Logan Riggs 14 Jan 2026 15:19 UTC
3 points
0
Just looking at Shazeer’s paper (Appendix A)
All of the GLU models performed better (lower is better) and the GLU models have a bilinear encoder (just w/ & w/o a sigmoid/GeLU/Swish/ReLU function). So in fact it does better (if this is what you meant by a dual encoder).
HOWEVER, we could have 3 encoders, or 100! This should store even more information, and would probably perform better per step, but would take up more GPU VRAM and/or take longer to compute each step.
In this post, though, I used wall clock time as a measure of training efficiency. Hand-wavy:
loss/step * time/step
(maybe it should be divided to make it loss/time?)

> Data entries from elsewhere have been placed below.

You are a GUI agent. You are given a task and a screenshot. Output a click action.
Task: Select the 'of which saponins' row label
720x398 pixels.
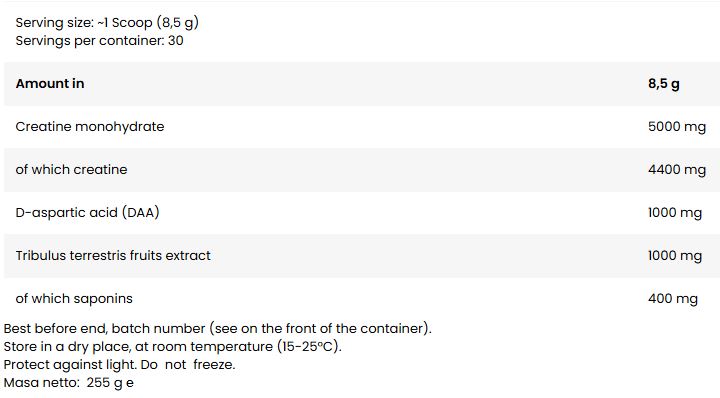pyautogui.click(x=74, y=299)
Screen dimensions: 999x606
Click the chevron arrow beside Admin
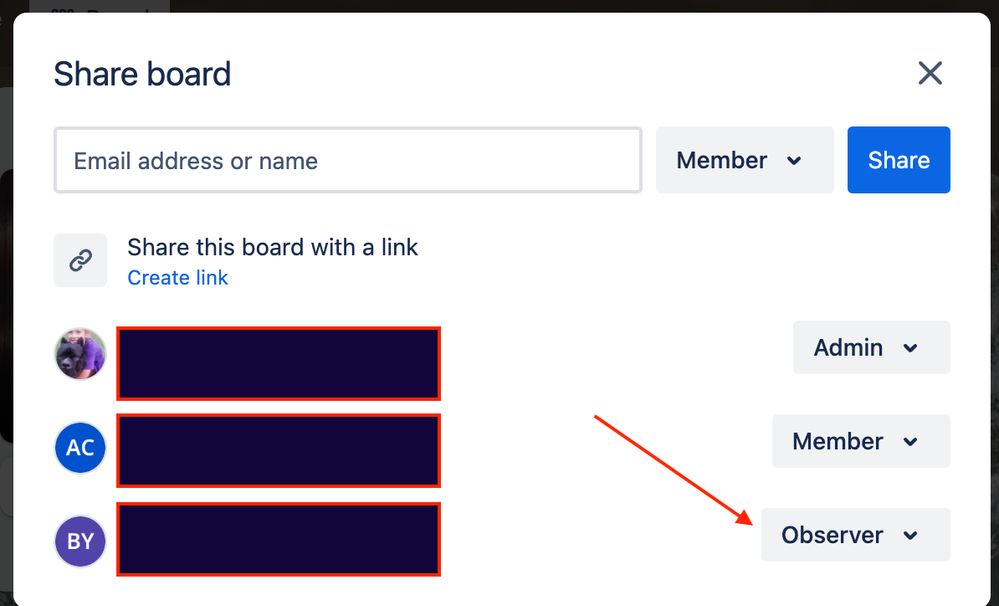coord(910,348)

- Roman Belaire 16 Jan 2026 8:44 UTC
  1 point
  0
  Parent
  Ah, that makes more sense, thanks!
  
  Also I agree with using loss/time as the measure of performance, since it’s fairly straightforward to interpret (loss recovered per unit time). If I were reviewing this, I’d look for that.
  
  For efficiency in practice, I think most ML papers look at FLOP/s since it is hardware agnostic. Maybe a good measure of efficiency here would be loss per FLOP per second? I haven’t seen that used, but it might reflect how performance scales with computational speed.
  Edit: Actually thinking about it, the test-time efficiency might be a better comparison, assuming the two scale within roughly the same complexity class. I think from a product perspective, speed for users is super (maybe the most) valuable.